This week, I want to shine a spotlight on an exceptional article by Jon Ander from BBVA. It provides insightful lessons learned in the process of building GenAI applications—essential reading for anyone advocating for GenAI within their companies. My reading also delves into the fascinating realm of AI and open-source advancements, analyzing the challenges and potential of open releases like Gemma 3 and OLMo 2 32B, examining the market’s trepidation regarding AI bubble comparisons, and exploring the innovative potential of agentic search. Additionally, it includes reflections on philosophical insights about the necessity of hard work for genuine fulfillment.

Online Marketplaces

  • Is Agentic Search the Portal Slaying Paradigm Shift We’ve Been Expecting for 25 Years?: Edmund Keith’s article discusses “agentic search,” a new AI-driven approach that challenges traditional real estate portals by allowing users to interact directly with agent websites. This shift, exemplified by OpenAI’s Operator, lets users execute complex tasks like booking property viewings, potentially bypassing portals. While agentic search represents a significant threat to established real estate models, its adoption depends on consumer trust and the complexity of tasks AI can handle. Partnerships with AI developers may offer protection, as seen with Booking.com, which collaborates with OpenAI to maintain its competitive edge. Despite AI’s growing influence, the completeness and convenience of information on portals remain vital in maintaining user engagement.

AI

  • BBVA’s GenAI Journey: When Everything You Know About AI Projects Gets Turned Up to Eleven: BBVA’s journey with Generative AI (GenAI) has dramatically impacted their AI product development, pushing existing knowledge “up to eleven” akin to Spinal Tap’s amplifier. While GenAI simplifies certain aspects like eliminating the need for training data, it introduces new complexities such as the need for effective knowledge base management, system integration, and novel evaluation frameworks. BBVA, recognizing the transformative potential of language technology in banking, established dedicated teams to harness GenAI, leading to over 35 projects and 800+ prototypes. However, they’ve faced challenges such as ensuring system knowledge bases are up-to-date, managing project risks, and addressing latency issues. Rapidly shifting tech landscapes prompt constant reassessment of their unique value propositions. Despite GenAI’s potential, BBVA learned that successful implementation requires adherence to foundational AI development principles. Their experience underscores the necessity of strategic decision-making and adapting to a constantly evolving technological environment.
  • How to Use Multimodal Embeddings to Create Semantic Search Engines for Multimedia: Adrian Araya’s article discusses the use of multimodal embeddings to build semantic search engines for multimedia, enabling machines to understand different types of data similarly to human semantics. Embeddings transform data into dense vector representations, allowing semantic searches across various modalities like text, image, and audio. The article outlines the development of a multimodal search engine that processes videos to identify segments related to user queries, using technologies like ImageBind for embeddings and ChromaDB for data storage and management. The search engine’s architecture and functionalities, such as caching and parameter adjustments, are designed to find segments based on the semantic similarities of different data types.
  • Accenture Invests in and Collaborates With AI-Powered Agentic Prediction Engine Aaru: Accenture Ventures has announced its investment in Aaru, an AI-driven company specializing in agentic prediction engines that simulate consumer behavior to enhance customer experiences and market responsiveness. Aaru’s technology leverages multi-agent AI systems and diverse data sources to offer precise behavioral predictions faster than traditional methods. Accenture Song plans to incorporate Aaru’s flagship model, Lumen, into its AI products across various business functions. This collaboration aims to bolster Aaru’s growth and expand its AI capabilities amid rising demand.
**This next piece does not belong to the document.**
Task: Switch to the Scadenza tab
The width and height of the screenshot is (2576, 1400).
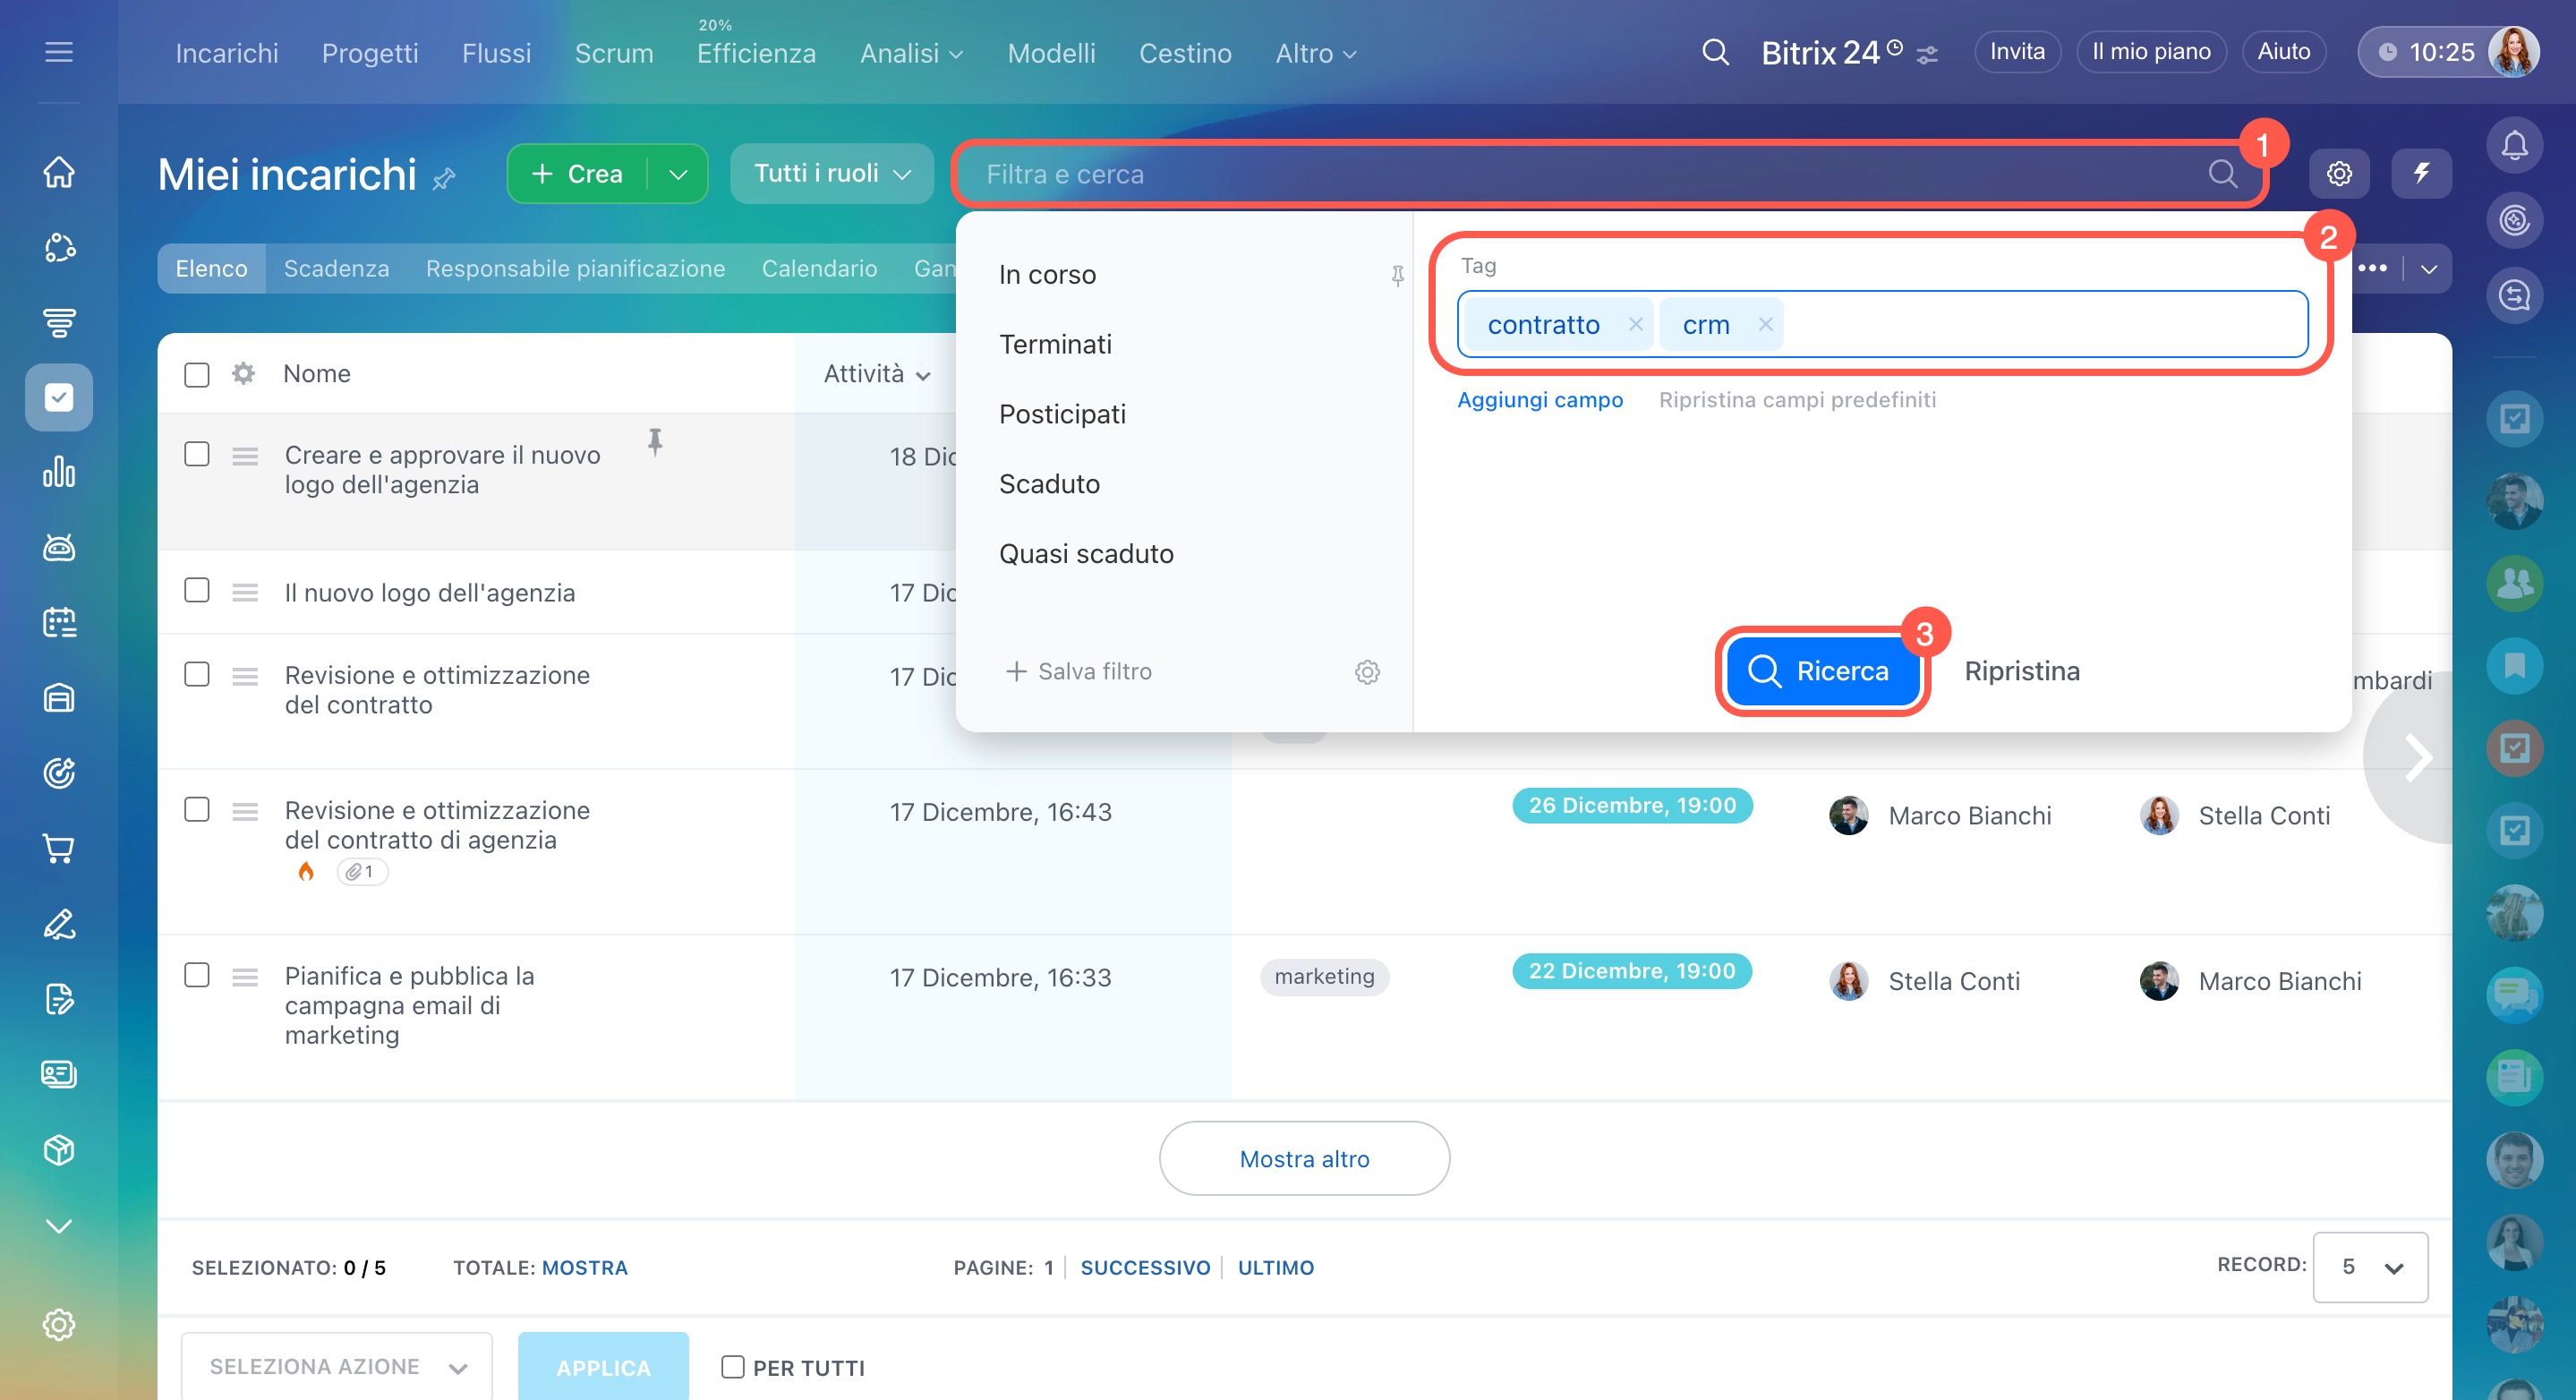Action: (336, 268)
Aaru joins Accenture Ventures’ Project Spotlight, underscoring Accenture’s ongoing investment in disruptive AI enterprise technologies.
  • Spain to Impose Massive Fines for Not Labelling AI-generated Content: Spain’s government has approved a bill to impose massive fines on companies using AI-generated content without proper labeling, aiming to address concerns over “deepfakes.” Aligning with the EU’s AI Act, the bill mandates transparency for high-risk AI systems. It classifies improper labeling as a “serious offence” with penalties up to 35 million euros or 7% of global turnover. The bill also bans subliminal techniques to manipulate vulnerable groups and creates a new AI supervisory agency, AESIA, to ensure compliance, except in areas like data privacy and finance, managed by specific watchdogs.
  • Gemma 3, OLMo 2 32B, and the Growing Potential of Open-Source AI: The article by Nathan Lambert discusses the advancements and challenges in open-source AI, focusing on the recent releases of Gemma 3 and OLMo 2 32B models. Despite the hype around open-source AI, truly open releases face significant challenges, including legal risks and resource constraints, often spearheaded by non-profits and academia. The OLMo 2 32B model surpasses previous iterations and competes with leading closed models, marking a major step towards accessible, high-performance AI. Meanwhile, Google’s Gemma models highlight innovations in input capabilities and model distillation. The open-source AI ecosystem is increasingly bridging the gap with closed models, driven by demand for transparent, customizable, and privacy-conscious solutions. This progress suggests a potential turning point for open-source AI, promising significant advancements in transparency, performance, and application deployment.
  • Why AI Spending Reminds Jim Chanos of the Fracking Bubble: Paul Krugman discusses the parallels between AI spending and the fracking bubble, drawing insights from investor Jim Chanos. He highlights concerns about overvaluations and rising risks in today’s market, reminiscent of past financial bubbles. Chanos believes that AI, unlike previous tech booms, demands enormous capital investment, leading to uncertain returns similar to fracking’s initial promise and subsequent profitability issues. With tech companies like Microsoft reconsidering AI investments, the analogy underscores potential market volatility rooted in political and economic factors.
  • Welcome Gemma 3: Google’s All New Multimodal, Multilingual, Long Context Open LLM: Google has launched Gemma 3, its latest multimodal, multilingual open-weight language model, available in sizes ranging from 1B to 27B parameters. Gemma 3 supports over 140 languages, processes both text and images, and features a context window up to 128k tokens. The model incorporates new techniques like SigLIP for image encoding and offers improved attention mechanisms for different inputs. It ranks among the top ten in LMSys with a notable Elo score of 1339, supporting Apple’s mlx-vlm for vision language models.
  • Mistral OCR: Mistral OCR is an advanced Optical Character Recognition API developed by mistral.ai, designed to set a new standard in document understanding. The API can extract and interpret complex document elements such as text, images, tables, and equations with unparalleled accuracy. It supports multilingual capabilities for diverse linguistic backgrounds and excels in performance, processing up to 2000 pages per minute. Mistral OCR is ideal for multimodal document analysis and offers a self-hosting option for privacy-sensitive organizations. Available as mistral-ocr-latest, it is accessible through various platforms and boasts better accuracy than its competitors in rigorous benchmarks.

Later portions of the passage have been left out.